Certainly all of that makes me feel a lot better about cat breeders and shows in general but my objection lies not in the treatment of the animals per se but rather in the purpose of the activity as a whole. Essentially it is a eugenics program for cats. We find eugenics morally objectionable for humans and I see no reason why it should be different when applied to animals such as cats. Of course my hypocrisy on this issue is obvious as I have no objections when similar, and much worse, breeding techniques are used in animals I happen to like to eat such as cattle and chickens. Some have argued that humans have practiced eugenics in one form or another from our earliest civilizations and that we have really only viewed it objectionably in humans since its perversion by the Nazi’s. In my view this says more about our moral failings as humans then about the ethics of eugenics. I do not see any possible argument for eugenics in humans that does not fall tumbling down the slippery slope to Nazism or worse if enough time passes. The moral case against eugenics in animals is much thornier and open to debate. I touched on this topic briefly a very long time ago in a post I wrote on the ethics of keeping animals as pets. I will be revisiting at some point so stay tuned. I have linked that earlier post below.
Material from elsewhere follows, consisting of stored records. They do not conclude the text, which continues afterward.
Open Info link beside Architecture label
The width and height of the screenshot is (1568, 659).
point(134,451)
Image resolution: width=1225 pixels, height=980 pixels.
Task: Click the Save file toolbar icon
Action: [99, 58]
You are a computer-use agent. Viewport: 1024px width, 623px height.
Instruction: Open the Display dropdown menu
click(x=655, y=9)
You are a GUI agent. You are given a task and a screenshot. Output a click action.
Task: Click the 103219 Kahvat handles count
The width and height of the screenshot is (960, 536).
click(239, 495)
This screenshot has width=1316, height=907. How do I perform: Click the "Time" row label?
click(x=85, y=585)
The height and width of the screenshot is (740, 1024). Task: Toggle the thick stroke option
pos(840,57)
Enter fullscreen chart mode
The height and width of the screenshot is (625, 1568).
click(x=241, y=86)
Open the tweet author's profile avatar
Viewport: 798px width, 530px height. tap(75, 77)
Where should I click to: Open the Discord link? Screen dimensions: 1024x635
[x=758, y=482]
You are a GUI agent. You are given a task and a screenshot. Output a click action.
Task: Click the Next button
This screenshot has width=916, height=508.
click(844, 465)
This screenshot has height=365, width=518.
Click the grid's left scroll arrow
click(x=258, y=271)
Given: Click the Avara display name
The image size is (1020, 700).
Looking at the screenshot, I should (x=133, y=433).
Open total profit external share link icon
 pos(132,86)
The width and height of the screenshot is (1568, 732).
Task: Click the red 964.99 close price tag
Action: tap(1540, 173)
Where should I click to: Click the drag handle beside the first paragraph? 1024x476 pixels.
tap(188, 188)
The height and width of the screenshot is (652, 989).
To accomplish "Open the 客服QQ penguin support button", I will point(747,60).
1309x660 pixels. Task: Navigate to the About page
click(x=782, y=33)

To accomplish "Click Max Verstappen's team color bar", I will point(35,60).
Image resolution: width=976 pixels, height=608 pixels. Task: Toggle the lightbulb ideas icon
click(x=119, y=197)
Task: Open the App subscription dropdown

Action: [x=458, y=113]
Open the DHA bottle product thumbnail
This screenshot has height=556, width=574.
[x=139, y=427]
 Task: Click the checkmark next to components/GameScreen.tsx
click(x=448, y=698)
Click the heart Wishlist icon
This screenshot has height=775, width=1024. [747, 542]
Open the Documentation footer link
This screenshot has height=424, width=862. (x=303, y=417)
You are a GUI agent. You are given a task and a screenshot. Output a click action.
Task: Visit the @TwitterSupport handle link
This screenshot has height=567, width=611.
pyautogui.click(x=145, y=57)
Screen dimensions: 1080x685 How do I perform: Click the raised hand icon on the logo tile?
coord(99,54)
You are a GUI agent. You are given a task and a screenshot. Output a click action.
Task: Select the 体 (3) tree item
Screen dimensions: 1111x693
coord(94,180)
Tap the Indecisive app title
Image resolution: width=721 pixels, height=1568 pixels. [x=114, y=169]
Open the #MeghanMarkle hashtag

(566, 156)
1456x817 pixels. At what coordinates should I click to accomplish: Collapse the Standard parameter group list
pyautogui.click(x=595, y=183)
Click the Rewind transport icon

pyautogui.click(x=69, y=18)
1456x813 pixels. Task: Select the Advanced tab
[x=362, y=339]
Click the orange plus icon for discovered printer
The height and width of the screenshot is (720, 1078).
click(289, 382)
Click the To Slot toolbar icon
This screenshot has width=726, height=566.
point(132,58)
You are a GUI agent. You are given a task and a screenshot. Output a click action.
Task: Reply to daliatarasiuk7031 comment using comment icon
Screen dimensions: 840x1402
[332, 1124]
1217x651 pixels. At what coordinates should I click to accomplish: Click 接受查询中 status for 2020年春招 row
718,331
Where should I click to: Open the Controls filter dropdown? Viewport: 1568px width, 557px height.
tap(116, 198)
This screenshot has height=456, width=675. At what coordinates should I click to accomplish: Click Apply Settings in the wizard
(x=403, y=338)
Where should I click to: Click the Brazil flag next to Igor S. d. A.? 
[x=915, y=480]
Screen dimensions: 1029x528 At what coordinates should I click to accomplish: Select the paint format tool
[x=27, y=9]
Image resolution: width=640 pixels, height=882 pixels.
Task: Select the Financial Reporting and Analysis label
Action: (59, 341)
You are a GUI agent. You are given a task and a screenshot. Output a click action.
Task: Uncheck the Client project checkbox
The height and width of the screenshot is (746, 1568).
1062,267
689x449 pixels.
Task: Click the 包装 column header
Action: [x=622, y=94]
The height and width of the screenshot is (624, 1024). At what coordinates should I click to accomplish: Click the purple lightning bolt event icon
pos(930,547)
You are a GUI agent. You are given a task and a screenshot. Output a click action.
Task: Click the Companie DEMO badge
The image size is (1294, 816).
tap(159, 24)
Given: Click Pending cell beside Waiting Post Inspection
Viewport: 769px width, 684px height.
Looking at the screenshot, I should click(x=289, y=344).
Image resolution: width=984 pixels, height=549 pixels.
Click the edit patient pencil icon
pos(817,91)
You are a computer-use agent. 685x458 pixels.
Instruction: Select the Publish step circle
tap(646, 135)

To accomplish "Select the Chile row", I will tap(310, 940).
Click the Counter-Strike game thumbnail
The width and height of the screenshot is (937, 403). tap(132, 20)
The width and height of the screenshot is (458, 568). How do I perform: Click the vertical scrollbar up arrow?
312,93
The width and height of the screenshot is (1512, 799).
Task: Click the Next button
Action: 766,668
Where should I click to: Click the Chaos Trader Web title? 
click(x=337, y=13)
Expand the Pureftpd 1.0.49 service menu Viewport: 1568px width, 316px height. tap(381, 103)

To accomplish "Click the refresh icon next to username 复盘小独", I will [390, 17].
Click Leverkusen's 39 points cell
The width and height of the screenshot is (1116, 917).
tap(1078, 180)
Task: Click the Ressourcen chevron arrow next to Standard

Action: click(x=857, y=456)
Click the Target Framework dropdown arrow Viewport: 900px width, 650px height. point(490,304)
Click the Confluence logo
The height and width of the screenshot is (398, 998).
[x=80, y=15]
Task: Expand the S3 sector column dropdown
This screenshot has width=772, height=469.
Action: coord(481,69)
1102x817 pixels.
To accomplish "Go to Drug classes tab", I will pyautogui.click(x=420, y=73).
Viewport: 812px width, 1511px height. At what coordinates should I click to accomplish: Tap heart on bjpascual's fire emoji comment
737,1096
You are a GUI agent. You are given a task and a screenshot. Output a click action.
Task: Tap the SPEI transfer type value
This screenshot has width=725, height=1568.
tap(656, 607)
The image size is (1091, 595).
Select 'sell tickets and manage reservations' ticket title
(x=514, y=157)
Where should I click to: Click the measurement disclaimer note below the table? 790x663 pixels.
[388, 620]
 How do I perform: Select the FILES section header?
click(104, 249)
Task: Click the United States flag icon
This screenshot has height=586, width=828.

The Case Against Pets — A Response
I just came across a very interesting and frankly intellectually challenging argument for the fundamental moral…
In any event I agreed to help my friend and so found myself this past weekend in a car on my way to Cincinnati airport to pick up two hairless sphynx kittens from Russia. You might also be wondering exactly how much work is required, how difficult is it, to import to domestic animals into the country from overseas. Though I only have seen it from the outside and only small parts at that, to me it seemed an impenetrable maze of bureaucrats, paperwork, phone calls, emails, and headaches. Throw in the issues inherent in dealing with a crooked country like Russia in this case and the Russian dealers who barely spoke English, and you have a recipe for a major pain in the ass. Originally I had intended to describe the process in some depth in this post so I asked my friend if she could prepare me a brief outline, preferably in diagram form for easy digestion. What she sent me appears in Figure 2 below which I will not be discussing in any detail as I think it speaks for itself.
This thing has already gone on way too long and I haven’t even touched on all the exciting adventurer’s we had with the two kittens at the airport and on the ride and overnight stay at hotel home. II am afraid that is going to have to wait for a follow up piece because I am all catted out at the moment. If you have made it this far, you have my sympathy. Hopefully at least you learned a thing or two and maybe made a new friend a long the way. I learned that ugly kittens are still kittens and that when a kitten shits in a car you are riding in with the windows closed and air conditioning running you will wish for and come close to a slow and painful death, but sadly you will survive, and be forced to endure for at least as long as it takes to get to the next exit.
Author’s postscript: Special thanks to my friend (who for many legitimate reasons wishes to remain anonymous). She provided almost all of the nitty gritty technical details about cat shows, breeds, standards, etc. for the piece. She also did all of the hard work associated with the transfer and provided editing and writing support for many section of this piece. My role in the whole deal was quite limited but I very much appreciated the opportunity to participate and learn about this interesting and little understood business. Plus, despite my many comments to the contrary in the post, the little guys were awfully cute, even without any fur.